Книга: Вавилонские книги. Книга 2. Рука Сфинкса
Назад: Глава четвертая
Дальше: Глава шестая

Глава пятая

Некоторые ученые считают Сфинкса великим гипнотизером, раз он погубил стольких людей. Он зачаровывает своих жертв, направляя их к саморазрушению. Но другие исследователи возражают: по их мнению, Сфинкс применяет не гипноз, а черную магию законных контрактов.
Миф о Сфинксе: исторический анализ, Сааведра
Эдит отчасти ожидала предательства.
И даже подозревала, что она это заслужила. Не как преступник заслуживает наказания, но как засидевшийся гость, который испытывает на прочность все правила приличия и гостеприимства, заслуживает того, чтобы смущенный хозяин попросил его удалиться.
Она привыкла к лучшей жизни и лучшей компании, чем те, на которые имела право. И хотя они помогли забыть низменное существование, которое она вела под командованием Билли Ли, хотя они позволили ей притвориться, будто она может заслуживать восхищения и, возможно, даже привязанности, предательство Сенлина положило конец спектаклю.
Впрочем, справедливо ли было назвать это предательством? Разумно ли ожидать, что преданный и решительный муж откажется от воссоединения с женой в знак уважения к другу, навязанному судьбой?

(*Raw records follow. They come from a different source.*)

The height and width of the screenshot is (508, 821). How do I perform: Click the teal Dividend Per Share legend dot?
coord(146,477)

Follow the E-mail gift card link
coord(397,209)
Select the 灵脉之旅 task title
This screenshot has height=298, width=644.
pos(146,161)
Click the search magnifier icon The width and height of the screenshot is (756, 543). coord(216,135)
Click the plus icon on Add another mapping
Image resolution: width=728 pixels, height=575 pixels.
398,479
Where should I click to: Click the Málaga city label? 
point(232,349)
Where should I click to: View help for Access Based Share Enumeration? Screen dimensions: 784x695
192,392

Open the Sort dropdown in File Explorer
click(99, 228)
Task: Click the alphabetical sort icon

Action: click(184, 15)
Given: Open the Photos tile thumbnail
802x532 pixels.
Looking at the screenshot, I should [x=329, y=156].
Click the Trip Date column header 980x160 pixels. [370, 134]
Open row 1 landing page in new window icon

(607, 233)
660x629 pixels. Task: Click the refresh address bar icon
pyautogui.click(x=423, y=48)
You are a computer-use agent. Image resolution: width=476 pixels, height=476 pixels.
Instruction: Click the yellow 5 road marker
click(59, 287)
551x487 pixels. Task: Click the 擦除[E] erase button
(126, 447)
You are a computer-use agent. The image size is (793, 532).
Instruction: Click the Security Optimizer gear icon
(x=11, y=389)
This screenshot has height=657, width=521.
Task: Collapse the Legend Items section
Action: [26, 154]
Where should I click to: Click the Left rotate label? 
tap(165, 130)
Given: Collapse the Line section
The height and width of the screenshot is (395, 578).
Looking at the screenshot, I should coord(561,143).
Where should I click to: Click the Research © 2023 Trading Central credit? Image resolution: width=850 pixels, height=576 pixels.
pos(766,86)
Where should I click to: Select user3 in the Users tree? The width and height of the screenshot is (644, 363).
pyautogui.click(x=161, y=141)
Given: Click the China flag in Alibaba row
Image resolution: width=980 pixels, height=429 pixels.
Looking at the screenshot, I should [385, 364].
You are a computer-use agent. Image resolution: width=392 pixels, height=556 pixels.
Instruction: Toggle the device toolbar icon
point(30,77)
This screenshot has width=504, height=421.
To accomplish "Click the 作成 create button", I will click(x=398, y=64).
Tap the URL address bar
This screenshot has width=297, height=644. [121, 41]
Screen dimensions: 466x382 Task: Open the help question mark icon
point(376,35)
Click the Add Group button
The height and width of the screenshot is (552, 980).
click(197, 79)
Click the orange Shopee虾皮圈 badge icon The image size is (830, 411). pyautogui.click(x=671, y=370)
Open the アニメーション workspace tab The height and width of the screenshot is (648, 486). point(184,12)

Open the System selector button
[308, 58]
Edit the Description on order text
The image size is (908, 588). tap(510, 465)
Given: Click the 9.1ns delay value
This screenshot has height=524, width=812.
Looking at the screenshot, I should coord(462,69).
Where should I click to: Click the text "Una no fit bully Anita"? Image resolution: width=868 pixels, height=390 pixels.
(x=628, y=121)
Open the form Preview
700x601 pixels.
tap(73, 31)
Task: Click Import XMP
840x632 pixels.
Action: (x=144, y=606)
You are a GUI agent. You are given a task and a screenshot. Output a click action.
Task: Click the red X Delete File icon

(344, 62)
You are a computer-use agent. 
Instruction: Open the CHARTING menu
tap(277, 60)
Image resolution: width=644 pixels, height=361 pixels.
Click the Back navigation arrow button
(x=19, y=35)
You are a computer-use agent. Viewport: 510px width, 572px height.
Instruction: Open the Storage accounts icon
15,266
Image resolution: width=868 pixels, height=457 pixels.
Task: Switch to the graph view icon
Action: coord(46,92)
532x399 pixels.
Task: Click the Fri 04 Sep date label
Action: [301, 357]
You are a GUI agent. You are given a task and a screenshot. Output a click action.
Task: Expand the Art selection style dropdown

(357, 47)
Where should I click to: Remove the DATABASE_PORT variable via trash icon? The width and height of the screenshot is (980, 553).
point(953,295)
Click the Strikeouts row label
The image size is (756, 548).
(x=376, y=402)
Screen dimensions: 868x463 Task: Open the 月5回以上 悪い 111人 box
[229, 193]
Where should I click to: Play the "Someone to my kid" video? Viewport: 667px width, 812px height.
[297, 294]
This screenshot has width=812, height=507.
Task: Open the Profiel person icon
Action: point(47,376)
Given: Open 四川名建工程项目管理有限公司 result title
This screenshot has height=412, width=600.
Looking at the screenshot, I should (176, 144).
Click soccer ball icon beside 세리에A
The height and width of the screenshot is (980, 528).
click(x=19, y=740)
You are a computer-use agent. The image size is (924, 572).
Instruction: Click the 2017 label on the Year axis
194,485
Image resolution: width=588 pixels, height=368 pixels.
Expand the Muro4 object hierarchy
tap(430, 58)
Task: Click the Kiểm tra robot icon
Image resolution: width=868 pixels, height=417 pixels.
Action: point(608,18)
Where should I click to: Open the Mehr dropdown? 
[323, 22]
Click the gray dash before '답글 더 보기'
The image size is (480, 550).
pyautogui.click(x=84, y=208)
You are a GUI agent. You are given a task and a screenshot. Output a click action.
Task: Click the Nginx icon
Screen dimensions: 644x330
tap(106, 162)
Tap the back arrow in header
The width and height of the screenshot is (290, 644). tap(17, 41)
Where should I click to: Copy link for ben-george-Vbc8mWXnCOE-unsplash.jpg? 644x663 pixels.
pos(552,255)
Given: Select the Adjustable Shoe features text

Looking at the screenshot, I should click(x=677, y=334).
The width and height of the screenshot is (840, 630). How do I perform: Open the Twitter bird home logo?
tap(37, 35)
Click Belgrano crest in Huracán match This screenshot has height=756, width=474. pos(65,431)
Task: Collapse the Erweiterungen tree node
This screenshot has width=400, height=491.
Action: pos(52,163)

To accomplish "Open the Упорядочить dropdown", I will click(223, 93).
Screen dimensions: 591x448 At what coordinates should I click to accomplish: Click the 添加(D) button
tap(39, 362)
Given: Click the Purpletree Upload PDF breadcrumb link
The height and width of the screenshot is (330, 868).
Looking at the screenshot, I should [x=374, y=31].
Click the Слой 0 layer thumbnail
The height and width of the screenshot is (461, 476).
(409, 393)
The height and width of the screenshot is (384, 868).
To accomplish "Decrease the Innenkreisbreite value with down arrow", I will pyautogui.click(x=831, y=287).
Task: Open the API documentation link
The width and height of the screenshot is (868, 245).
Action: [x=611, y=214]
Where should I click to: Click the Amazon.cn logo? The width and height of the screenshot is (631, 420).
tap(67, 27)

Поскольку Эдит очень хорошо понимала Сенлина, она поспешила нацепить маску «отважной пиратки», когда он посмотрел в ее сторону и выражение его лица лишь подчеркнуло волевое решение.
– Прости, что я не уделил должного внимания твоим словам, – сказал он, – о том, что Сфинкс коварен и склонен к манипуляции. Ты была права – он чудовище.
Она едва не просияла от облегчения, когда Сенлин повернулся к Сфинксу и пылко продолжил:
– Хладнокровный искуситель! Предлагая ложный выбор, ведете себя так, словно вручили мне ключи от Башни. Мое воссоединение с женой никоим образом не зависит от вашей способности мучить нас. Не надо притворяться, что у меня есть в этом вопросе право голоса. Я не стану соучастником злодейства. Если я приму эти нелепые условия и брошу друзей ради жены, она увидит во мне бессердечного, бесчестного незнакомца. Если так вы обращаетесь с гостями, пожалуйста, укажите нам на дверь.
Сфинкс не спешил с ответом. Позади Сенлина, согревая ему спину, потрескивал и посвистывал говорливый огонь в камине. Фердинанд выпустил длинные струи пара из клапанов по обе стороны луноподобной физиономии.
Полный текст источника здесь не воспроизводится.